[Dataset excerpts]
════════

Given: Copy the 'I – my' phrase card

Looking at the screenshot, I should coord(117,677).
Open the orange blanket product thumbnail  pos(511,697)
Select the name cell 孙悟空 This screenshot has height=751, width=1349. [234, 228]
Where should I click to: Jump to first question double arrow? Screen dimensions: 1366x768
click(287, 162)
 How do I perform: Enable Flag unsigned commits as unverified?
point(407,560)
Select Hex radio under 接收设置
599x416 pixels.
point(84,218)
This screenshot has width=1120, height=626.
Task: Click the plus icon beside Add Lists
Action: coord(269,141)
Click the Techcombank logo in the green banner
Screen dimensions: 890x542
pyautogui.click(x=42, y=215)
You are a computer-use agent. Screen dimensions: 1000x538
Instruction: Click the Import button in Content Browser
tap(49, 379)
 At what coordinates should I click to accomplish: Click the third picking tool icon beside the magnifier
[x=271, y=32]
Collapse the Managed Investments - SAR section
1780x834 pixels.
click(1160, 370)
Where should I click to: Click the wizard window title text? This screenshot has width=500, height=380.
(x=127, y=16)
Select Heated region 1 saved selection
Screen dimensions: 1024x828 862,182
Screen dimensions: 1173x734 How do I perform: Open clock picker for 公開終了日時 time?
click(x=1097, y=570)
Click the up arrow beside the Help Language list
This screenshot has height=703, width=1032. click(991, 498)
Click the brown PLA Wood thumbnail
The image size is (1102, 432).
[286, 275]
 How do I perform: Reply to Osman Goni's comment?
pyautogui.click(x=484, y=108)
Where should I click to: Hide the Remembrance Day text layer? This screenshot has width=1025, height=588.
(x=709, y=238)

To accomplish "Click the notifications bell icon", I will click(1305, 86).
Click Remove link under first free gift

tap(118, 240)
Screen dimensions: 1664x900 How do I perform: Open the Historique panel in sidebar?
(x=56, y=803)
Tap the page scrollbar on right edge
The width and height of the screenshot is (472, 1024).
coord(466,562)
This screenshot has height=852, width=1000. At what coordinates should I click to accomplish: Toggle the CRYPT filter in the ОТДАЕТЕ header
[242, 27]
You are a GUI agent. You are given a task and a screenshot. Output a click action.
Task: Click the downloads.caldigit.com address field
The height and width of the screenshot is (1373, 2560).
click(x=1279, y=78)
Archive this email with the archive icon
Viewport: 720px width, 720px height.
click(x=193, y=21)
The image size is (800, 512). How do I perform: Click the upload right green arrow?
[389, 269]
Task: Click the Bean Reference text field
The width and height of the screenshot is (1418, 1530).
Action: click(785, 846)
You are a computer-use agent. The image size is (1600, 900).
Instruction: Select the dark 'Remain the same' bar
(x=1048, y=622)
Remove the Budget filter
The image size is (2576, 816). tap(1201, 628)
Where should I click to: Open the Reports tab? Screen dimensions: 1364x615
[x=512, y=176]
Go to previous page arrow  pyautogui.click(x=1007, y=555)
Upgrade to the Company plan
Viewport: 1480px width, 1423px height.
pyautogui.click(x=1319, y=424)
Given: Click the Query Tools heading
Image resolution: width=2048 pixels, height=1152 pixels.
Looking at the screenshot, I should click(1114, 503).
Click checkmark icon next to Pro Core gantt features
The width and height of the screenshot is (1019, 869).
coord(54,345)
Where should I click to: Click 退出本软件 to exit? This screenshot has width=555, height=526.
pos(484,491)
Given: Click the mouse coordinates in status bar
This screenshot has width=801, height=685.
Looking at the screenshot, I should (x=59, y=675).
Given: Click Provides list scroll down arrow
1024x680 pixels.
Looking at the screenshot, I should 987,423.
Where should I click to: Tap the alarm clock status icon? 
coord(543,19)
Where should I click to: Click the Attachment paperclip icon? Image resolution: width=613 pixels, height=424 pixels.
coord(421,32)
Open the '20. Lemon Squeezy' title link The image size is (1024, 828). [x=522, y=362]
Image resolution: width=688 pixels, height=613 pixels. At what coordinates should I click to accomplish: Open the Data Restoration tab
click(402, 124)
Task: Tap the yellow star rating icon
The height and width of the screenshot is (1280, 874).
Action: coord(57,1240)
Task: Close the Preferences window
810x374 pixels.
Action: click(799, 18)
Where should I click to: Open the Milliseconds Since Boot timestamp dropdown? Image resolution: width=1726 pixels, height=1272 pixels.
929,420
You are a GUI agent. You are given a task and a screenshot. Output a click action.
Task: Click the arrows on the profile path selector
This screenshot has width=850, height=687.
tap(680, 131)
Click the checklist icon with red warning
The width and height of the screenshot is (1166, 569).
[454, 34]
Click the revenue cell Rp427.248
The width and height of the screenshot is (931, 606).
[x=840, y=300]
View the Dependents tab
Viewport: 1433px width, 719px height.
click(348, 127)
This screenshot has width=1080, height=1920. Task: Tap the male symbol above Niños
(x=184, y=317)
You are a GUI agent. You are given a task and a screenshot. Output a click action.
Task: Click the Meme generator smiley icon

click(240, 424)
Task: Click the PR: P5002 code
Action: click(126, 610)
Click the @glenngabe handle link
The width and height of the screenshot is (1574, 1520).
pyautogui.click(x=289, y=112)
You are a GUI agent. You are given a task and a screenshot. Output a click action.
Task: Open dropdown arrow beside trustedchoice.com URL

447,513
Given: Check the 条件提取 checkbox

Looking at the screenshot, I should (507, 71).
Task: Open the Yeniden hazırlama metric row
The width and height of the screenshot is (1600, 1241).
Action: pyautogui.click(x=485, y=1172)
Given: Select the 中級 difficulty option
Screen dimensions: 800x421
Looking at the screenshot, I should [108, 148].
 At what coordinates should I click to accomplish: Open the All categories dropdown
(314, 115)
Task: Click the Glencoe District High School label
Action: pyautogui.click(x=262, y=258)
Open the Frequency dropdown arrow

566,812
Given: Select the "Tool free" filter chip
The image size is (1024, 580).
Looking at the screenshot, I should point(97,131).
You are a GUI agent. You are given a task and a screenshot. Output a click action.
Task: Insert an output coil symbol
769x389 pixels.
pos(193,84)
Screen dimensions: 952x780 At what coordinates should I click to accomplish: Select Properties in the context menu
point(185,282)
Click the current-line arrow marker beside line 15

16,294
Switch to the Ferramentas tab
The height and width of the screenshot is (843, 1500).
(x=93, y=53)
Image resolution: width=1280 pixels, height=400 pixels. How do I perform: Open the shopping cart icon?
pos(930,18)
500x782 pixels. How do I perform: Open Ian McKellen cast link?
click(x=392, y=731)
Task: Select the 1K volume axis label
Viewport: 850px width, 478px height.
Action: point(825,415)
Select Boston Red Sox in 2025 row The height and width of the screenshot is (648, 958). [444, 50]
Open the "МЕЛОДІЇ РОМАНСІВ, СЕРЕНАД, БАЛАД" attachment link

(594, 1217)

════════

ACTIVITY
From the records above, extract every line exactly as it stands.

ANSWER TO THIS EXERCISE
Given: Copy the 'I – my' phrase card

Looking at the screenshot, I should coord(117,677).
Open the orange blanket product thumbnail  pos(511,697)
Select the name cell 孙悟空 This screenshot has height=751, width=1349. [234, 228]
Where should I click to: Jump to first question double arrow? Screen dimensions: 1366x768
click(287, 162)
 How do I perform: Enable Flag unsigned commits as unverified?
point(407,560)
Select Hex radio under 接收设置
599x416 pixels.
point(84,218)
This screenshot has width=1120, height=626.
Task: Click the plus icon beside Add Lists
Action: coord(269,141)
Click the Techcombank logo in the green banner
Screen dimensions: 890x542
pyautogui.click(x=42, y=215)
You are a computer-use agent. Screen dimensions: 1000x538
Instruction: Click the Import button in Content Browser
tap(49, 379)
 At what coordinates should I click to accomplish: Click the third picking tool icon beside the magnifier
[x=271, y=32]
Collapse the Managed Investments - SAR section
1780x834 pixels.
click(1160, 370)
Where should I click to: Click the wizard window title text? This screenshot has width=500, height=380.
(x=127, y=16)
Select Heated region 1 saved selection
Screen dimensions: 1024x828 862,182
Screen dimensions: 1173x734 How do I perform: Open clock picker for 公開終了日時 time?
click(x=1097, y=570)
Click the up arrow beside the Help Language list
This screenshot has height=703, width=1032. click(991, 498)
Click the brown PLA Wood thumbnail
The image size is (1102, 432).
[286, 275]
 How do I perform: Reply to Osman Goni's comment?
pyautogui.click(x=484, y=108)
Where should I click to: Hide the Remembrance Day text layer? This screenshot has width=1025, height=588.
(x=709, y=238)

To accomplish "Click the notifications bell icon", I will click(1305, 86).
Click Remove link under first free gift

tap(118, 240)
Screen dimensions: 1664x900 How do I perform: Open the Historique panel in sidebar?
(x=56, y=803)
Tap the page scrollbar on right edge
The width and height of the screenshot is (472, 1024).
coord(466,562)
This screenshot has height=852, width=1000. At what coordinates should I click to accomplish: Toggle the CRYPT filter in the ОТДАЕТЕ header
[242, 27]
You are a GUI agent. You are given a task and a screenshot. Output a click action.
Task: Click the downloads.caldigit.com address field
The height and width of the screenshot is (1373, 2560).
click(x=1279, y=78)
Archive this email with the archive icon
Viewport: 720px width, 720px height.
click(x=193, y=21)
The image size is (800, 512). How do I perform: Click the upload right green arrow?
[389, 269]
Task: Click the Bean Reference text field
The width and height of the screenshot is (1418, 1530).
Action: click(785, 846)
You are a computer-use agent. The image size is (1600, 900).
Instruction: Select the dark 'Remain the same' bar
(x=1048, y=622)
Remove the Budget filter
The image size is (2576, 816). tap(1201, 628)
Where should I click to: Open the Reports tab? Screen dimensions: 1364x615
[x=512, y=176]
Go to previous page arrow  pyautogui.click(x=1007, y=555)
Upgrade to the Company plan
Viewport: 1480px width, 1423px height.
pyautogui.click(x=1319, y=424)
Given: Click the Query Tools heading
Image resolution: width=2048 pixels, height=1152 pixels.
Looking at the screenshot, I should click(1114, 503).
Click checkmark icon next to Pro Core gantt features
The width and height of the screenshot is (1019, 869).
coord(54,345)
Where should I click to: Click 退出本软件 to exit? This screenshot has width=555, height=526.
pos(484,491)
Given: Click the mouse coordinates in status bar
This screenshot has width=801, height=685.
Looking at the screenshot, I should (x=59, y=675).
Given: Click Provides list scroll down arrow
1024x680 pixels.
Looking at the screenshot, I should 987,423.
Where should I click to: Tap the alarm clock status icon? 
coord(543,19)
Where should I click to: Click the Attachment paperclip icon? Image resolution: width=613 pixels, height=424 pixels.
coord(421,32)
Open the '20. Lemon Squeezy' title link The image size is (1024, 828). [x=522, y=362]
Image resolution: width=688 pixels, height=613 pixels. At what coordinates should I click to accomplish: Open the Data Restoration tab
click(402, 124)
Task: Tap the yellow star rating icon
The height and width of the screenshot is (1280, 874).
Action: coord(57,1240)
Task: Close the Preferences window
810x374 pixels.
Action: click(799, 18)
Where should I click to: Open the Milliseconds Since Boot timestamp dropdown? Image resolution: width=1726 pixels, height=1272 pixels.
929,420
You are a GUI agent. You are given a task and a screenshot. Output a click action.
Task: Click the arrows on the profile path selector
This screenshot has width=850, height=687.
tap(680, 131)
Click the checklist icon with red warning
The width and height of the screenshot is (1166, 569).
[454, 34]
Click the revenue cell Rp427.248
The width and height of the screenshot is (931, 606).
[x=840, y=300]
View the Dependents tab
Viewport: 1433px width, 719px height.
click(348, 127)
This screenshot has width=1080, height=1920. Task: Tap the male symbol above Niños
(x=184, y=317)
You are a GUI agent. You are given a task and a screenshot. Output a click action.
Task: Click the Meme generator smiley icon

click(240, 424)
Task: Click the PR: P5002 code
Action: click(126, 610)
Click the @glenngabe handle link
The width and height of the screenshot is (1574, 1520).
pyautogui.click(x=289, y=112)
You are a GUI agent. You are given a task and a screenshot. Output a click action.
Task: Open dropdown arrow beside trustedchoice.com URL

447,513
Given: Check the 条件提取 checkbox

Looking at the screenshot, I should (507, 71).
Task: Open the Yeniden hazırlama metric row
The width and height of the screenshot is (1600, 1241).
Action: pyautogui.click(x=485, y=1172)
Given: Select the 中級 difficulty option
Screen dimensions: 800x421
Looking at the screenshot, I should [108, 148].
 At what coordinates should I click to accomplish: Open the All categories dropdown
(314, 115)
Task: Click the Glencoe District High School label
Action: pyautogui.click(x=262, y=258)
Open the Frequency dropdown arrow

566,812
Given: Select the "Tool free" filter chip
The image size is (1024, 580).
Looking at the screenshot, I should point(97,131).
You are a GUI agent. You are given a task and a screenshot. Output a click action.
Task: Insert an output coil symbol
769x389 pixels.
pos(193,84)
Screen dimensions: 952x780 At what coordinates should I click to accomplish: Select Properties in the context menu
point(185,282)
Click the current-line arrow marker beside line 15

16,294
Switch to the Ferramentas tab
The height and width of the screenshot is (843, 1500).
(x=93, y=53)
Image resolution: width=1280 pixels, height=400 pixels. How do I perform: Open the shopping cart icon?
pos(930,18)
500x782 pixels. How do I perform: Open Ian McKellen cast link?
click(x=392, y=731)
Task: Select the 1K volume axis label
Viewport: 850px width, 478px height.
Action: point(825,415)
Select Boston Red Sox in 2025 row The height and width of the screenshot is (648, 958). [444, 50]
Open the "МЕЛОДІЇ РОМАНСІВ, СЕРЕНАД, БАЛАД" attachment link

(594, 1217)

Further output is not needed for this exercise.